* **Excerpt**:
It offers a decent memory bandwidth of 256 GB/s. Memory bandwidth is a critical factor, as it determines how quickly data can move between the GPU's memory and its processing cores—higher is always better. The newer RTX 5060, for comparison, has a bandwidth of 448 GB/s.

Furthermore, the memory technology in the GTX 1070, GDDR5, is much older than the GDDR7 found in more recent cards like the RTX 5060. Newer memory generations offer significantly faster data rates per pin. For example, GDDR5 typically runs at about 5–8 Gbps, whereas GDDR7 can achieve speeds up to 32 Gbps.

Compute

The core of any GPU compute task, including our low-level CUDA kernels (functions that run on the core), relies on Single Precision (FP32) performance. IN other words, how fast they crunch floating point numbers. The newer-generation card (RTX 5060) offers a staggering 19.18 TFLOPS of FP32 compute power, nearly three times the capacity of my GTX 1070's 6.463 TFLOPS. For the aspiring CUDA programmer like me, GTX 1070 is still a fantastic learning platform as I really donot need that much compute for my usecases.

* **Set exercise 1**:
Answer these questions using the GPU excerpt:
(a) What memory bandwidth does the RTX 5060 have?
(b) Which memory technology does the GTX 1070 use?
(c) How much FP32 compute does the GTX 1070 deliver?
* **Set exercise 2**:
Render this sentence from the GPU excerpt in Spanish: "Newer memory generations offer significantly faster data rates per pin."
* **Set exercise 3**:
Extend the GPU excerpt with a few sentences that pick up right after its final sentence.
Nothing in the listing is required for this work.

* **Source excerpt**:
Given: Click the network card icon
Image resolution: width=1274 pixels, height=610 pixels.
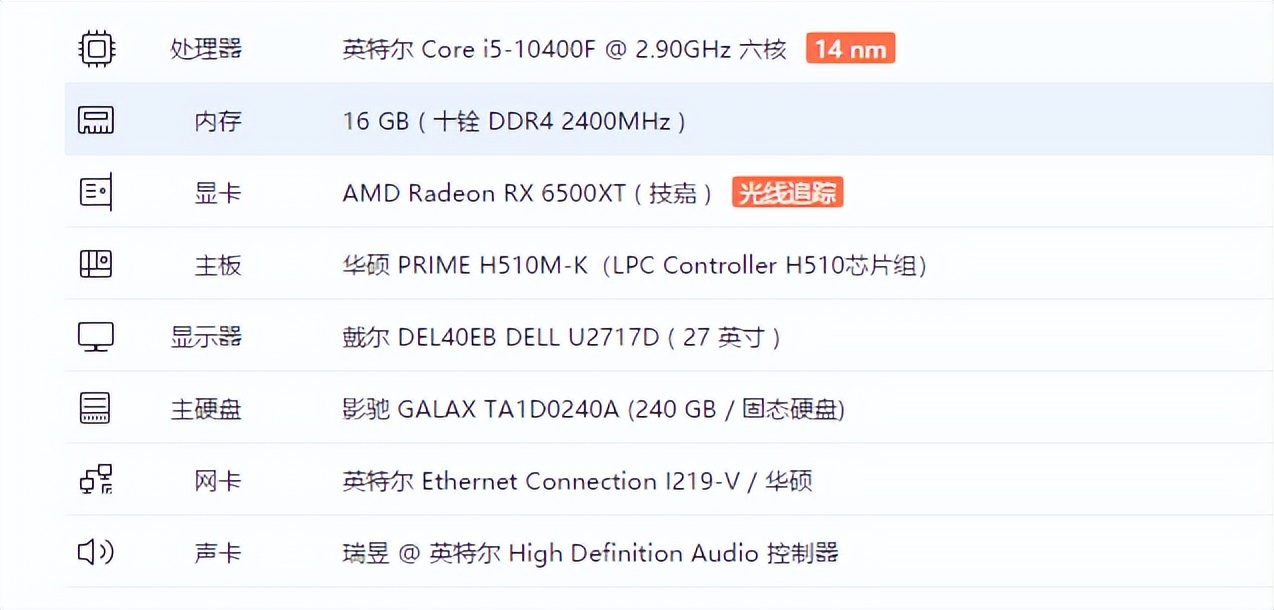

* **Written answer 1**:
(a) 448 GB/s
(b) GDDR5
(c) 6.463 TFLOPS

* **Written answer 2**:
Las generaciones de memoria más recientes ofrecen velocidades de transferencia de datos por pin considerablemente más altas.

* **Written answer 3**:
Tensor Cores

GTX 1070 (part of the Pascal generation) does not have Tensor Cores. Tensor cores seems to more of recent addition in RTX series. Tensor Cores are specifically designed to accelerate matrix multiplication and accumulation operations, which are the fundamental building blocks of neural networks (Deep Learning). They seem to achieve massive speed-ups by performing these operations using mixed precision (e.g., multiplying matrices in FP16/BF16 but accumulating the results in FP32 to maintain accuracy).

The lack of tensor cores is actually a benefit. I will be forced to use the standard CUDA Cores, which is the foundational skill of GPU programming. This gives me a pure, low-level starting point.

With the hardware mystery solved, my focus is entirely on the next steps: understanding the architecture and immediately launching into programming.